One or more elements that were missing are the following. I'm not sure how best to describe them but they are as follows:
Keyword order
Keyword proximity
Keywords and stop words or symbols ordering and placement.

For example I was recently looking at a website at another forum for 'SomePlace Bed & Breakfast'. This produced a different Google listing from 'SomePlace Bed and Breakfast'. Both & and 'and' were treated as stop items and supposedly did not figure in the algorithm.

Anthony Parsons
06-03-2004, 10:37 AM
Mikkel...excellent point. I was actually kicking myself whether to include those or not. Some are way out left field when you add variables like that. We might just change that now.

Barry, excellent additions. Thanks.

As you stated Barry, we will never actually know. But hell, we can have a good estimated guess at what we all do now, and most of do these things without even thinking off them. I would like to get the list over 100, then maybe sit down and pull it apart and break it into factual & fiction.

Anthony Parsons
06-03-2004, 10:42 AM
Original list updated too this point

*********************************

bwelford
06-03-2004, 11:08 AM
Of course some of these factors may apply in a combinatorial way to get to the "over 100 factors". In other words, keyword factors may apply in Titles, Headings, and body text. They may even be differently handled in the three situations.

The "over 100 factors" may even have started when <description>s were still considered by Google. I assume that currently we can forget <description>s.

Anthony Parsons
06-03-2004, 08:01 PM
Not at all Barry. I include "double tag use" to cover those, but do you think we should list them individually? How would Google assess them IYO.

<title>
<title>
<description>
<description>

Do you think it would assess each individually or under just double tag use? Good question. This is similar to what happened when the list begun, and things where being listed as generic, but in essence they had to be broken down. That was the one that I was not sure about.

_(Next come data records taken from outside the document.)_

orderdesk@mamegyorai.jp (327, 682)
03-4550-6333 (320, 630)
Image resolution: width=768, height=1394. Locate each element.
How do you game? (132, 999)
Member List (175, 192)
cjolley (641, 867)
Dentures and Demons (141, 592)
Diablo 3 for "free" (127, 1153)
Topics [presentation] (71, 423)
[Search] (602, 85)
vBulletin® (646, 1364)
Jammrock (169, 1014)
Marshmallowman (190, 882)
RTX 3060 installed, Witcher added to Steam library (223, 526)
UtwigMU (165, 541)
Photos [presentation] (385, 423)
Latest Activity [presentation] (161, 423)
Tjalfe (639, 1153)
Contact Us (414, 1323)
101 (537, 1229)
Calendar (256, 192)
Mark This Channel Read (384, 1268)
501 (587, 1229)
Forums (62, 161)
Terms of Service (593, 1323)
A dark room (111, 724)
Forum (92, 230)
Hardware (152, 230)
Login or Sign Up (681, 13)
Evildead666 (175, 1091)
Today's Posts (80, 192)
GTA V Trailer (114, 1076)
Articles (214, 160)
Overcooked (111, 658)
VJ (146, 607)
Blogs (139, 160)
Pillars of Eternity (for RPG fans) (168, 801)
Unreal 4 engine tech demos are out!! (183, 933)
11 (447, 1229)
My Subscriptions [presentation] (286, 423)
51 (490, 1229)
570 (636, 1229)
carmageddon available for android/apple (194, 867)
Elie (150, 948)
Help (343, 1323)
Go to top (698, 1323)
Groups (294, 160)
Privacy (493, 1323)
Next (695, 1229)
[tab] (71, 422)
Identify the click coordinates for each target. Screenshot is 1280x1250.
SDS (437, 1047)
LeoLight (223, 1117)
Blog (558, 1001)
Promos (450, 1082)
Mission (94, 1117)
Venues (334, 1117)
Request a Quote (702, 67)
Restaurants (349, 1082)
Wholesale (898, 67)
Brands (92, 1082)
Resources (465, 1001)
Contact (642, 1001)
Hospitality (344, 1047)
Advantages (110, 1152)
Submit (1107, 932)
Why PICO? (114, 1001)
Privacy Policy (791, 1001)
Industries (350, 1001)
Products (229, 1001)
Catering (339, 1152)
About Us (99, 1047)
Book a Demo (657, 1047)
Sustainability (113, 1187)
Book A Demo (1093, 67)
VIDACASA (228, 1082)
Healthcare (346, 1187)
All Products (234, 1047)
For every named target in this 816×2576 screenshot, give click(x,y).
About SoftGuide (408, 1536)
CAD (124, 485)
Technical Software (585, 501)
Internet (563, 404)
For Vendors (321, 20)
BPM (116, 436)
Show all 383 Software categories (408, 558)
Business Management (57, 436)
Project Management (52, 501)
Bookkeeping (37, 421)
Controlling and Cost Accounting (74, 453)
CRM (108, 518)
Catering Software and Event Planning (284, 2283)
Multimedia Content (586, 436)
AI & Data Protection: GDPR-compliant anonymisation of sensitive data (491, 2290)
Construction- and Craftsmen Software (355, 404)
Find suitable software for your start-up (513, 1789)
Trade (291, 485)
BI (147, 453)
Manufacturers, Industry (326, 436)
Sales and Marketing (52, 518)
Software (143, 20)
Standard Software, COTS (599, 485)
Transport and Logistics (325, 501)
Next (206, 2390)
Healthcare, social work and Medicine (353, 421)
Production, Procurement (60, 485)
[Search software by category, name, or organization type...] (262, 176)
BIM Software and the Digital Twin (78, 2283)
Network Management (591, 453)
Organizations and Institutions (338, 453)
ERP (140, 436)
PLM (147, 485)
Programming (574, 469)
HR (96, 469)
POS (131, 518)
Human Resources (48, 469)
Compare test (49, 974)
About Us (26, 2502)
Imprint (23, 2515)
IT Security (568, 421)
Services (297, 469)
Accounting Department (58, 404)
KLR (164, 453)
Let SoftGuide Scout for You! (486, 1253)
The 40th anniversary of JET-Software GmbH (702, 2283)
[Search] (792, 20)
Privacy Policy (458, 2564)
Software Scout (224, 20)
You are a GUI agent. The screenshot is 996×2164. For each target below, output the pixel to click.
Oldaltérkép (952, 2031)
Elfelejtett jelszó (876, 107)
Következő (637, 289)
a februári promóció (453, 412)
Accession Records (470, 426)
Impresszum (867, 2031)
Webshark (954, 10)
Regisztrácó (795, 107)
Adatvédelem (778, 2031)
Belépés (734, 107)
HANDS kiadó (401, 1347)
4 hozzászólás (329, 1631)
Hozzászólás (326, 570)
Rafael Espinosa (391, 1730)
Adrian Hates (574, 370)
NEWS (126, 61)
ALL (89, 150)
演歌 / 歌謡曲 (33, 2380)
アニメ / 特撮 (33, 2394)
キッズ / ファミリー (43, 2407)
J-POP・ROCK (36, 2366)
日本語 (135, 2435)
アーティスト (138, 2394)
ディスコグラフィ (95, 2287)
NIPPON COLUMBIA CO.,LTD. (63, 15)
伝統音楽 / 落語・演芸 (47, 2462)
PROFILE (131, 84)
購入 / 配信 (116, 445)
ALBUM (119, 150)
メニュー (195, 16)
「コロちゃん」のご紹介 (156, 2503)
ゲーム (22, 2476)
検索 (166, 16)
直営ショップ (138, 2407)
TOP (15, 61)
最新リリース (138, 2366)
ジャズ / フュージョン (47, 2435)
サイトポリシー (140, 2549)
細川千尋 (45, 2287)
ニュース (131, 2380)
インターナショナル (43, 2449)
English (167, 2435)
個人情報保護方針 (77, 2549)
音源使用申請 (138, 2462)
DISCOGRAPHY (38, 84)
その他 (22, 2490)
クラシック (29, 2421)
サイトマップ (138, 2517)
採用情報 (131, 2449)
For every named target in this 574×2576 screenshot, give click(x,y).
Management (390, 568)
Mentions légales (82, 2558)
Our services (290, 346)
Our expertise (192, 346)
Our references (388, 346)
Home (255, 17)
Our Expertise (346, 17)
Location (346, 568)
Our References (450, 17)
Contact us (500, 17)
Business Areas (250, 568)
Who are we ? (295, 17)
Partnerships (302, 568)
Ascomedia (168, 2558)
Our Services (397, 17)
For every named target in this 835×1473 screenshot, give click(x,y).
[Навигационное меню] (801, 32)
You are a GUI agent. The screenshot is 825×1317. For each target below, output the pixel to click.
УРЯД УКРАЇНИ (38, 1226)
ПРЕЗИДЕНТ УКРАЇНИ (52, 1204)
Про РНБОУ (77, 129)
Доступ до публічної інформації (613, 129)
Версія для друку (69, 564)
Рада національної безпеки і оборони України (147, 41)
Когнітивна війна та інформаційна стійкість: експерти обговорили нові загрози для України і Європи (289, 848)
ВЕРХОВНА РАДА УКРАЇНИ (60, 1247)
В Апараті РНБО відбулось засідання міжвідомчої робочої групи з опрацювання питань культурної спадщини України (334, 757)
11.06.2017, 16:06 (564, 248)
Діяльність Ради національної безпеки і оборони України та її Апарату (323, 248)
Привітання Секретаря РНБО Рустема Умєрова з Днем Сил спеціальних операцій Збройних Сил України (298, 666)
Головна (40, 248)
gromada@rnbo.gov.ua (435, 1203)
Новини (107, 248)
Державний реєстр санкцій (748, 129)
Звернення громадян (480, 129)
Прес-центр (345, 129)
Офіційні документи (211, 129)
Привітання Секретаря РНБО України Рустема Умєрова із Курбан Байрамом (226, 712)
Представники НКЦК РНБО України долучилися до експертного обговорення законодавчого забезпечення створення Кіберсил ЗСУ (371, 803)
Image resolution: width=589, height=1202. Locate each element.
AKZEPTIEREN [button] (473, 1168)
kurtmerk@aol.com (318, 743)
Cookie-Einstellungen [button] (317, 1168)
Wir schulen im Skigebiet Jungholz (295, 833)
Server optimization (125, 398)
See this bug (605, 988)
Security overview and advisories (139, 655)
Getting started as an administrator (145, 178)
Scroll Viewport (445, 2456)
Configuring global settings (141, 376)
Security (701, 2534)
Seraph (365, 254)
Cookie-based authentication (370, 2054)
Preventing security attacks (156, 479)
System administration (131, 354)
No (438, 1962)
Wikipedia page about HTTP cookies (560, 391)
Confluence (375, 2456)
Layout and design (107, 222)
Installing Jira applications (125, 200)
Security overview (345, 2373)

What do you think. Leave them under the one, or break them down.

Dodger
06-06-2004, 06:08 PM
How about linked images with dimensions of 1x1 pixels, or the width and height of larger images expressly set to 0x0 (or 1x1). Larger linked images (.gif) that are totally transparent or a solid color. Let's just call them hidden images.

Anthony Parsons
06-06-2004, 10:51 PM
Now that's something I've never heard or thought off before. I am just wondering as the SE's can't read images as such, size yes, image content no.

Damn interesting point.

added
******************************

bwelford
06-07-2004, 06:07 AM
On the question you asked, Anthony Parsons, I think it's fine to handle it as you have. Undoubtedly many aspects may be involved in each of the text elements of a web page. They may even be treated differently in each case. However the list would become unusably long if you added every aspect for every text element. IMHO.

Dodger
06-07-2004, 06:21 AM
Now that's something I've never heard or thought off before. I am just wondering as the SE's can't read images as such, size yes, image content no.

Damn interesting point.


Well since some SE's (Google in particular) are indexing images, there are certain parts of a image that are readable. The header of a graphic image file is easily readable -- this would contain some meta data as well such as image descriptions that I am sure Google can read very easily. They would almost have to to index them properly in their database.

Comparing the actual image dimensions in the header to the width and height parameters of the IMG tag is an easy thing to do. Using a 1x1 spacer gif with the attributes set to 120x80 and used as image link is very easy to pick up on.

Just food for thought.

bwelford
06-07-2004, 06:25 AM
You're right, Dodger. Google does index images in order to provide image search. However I've not heard that the data recorded in the image database necessarily gets into the database of indexed web pages.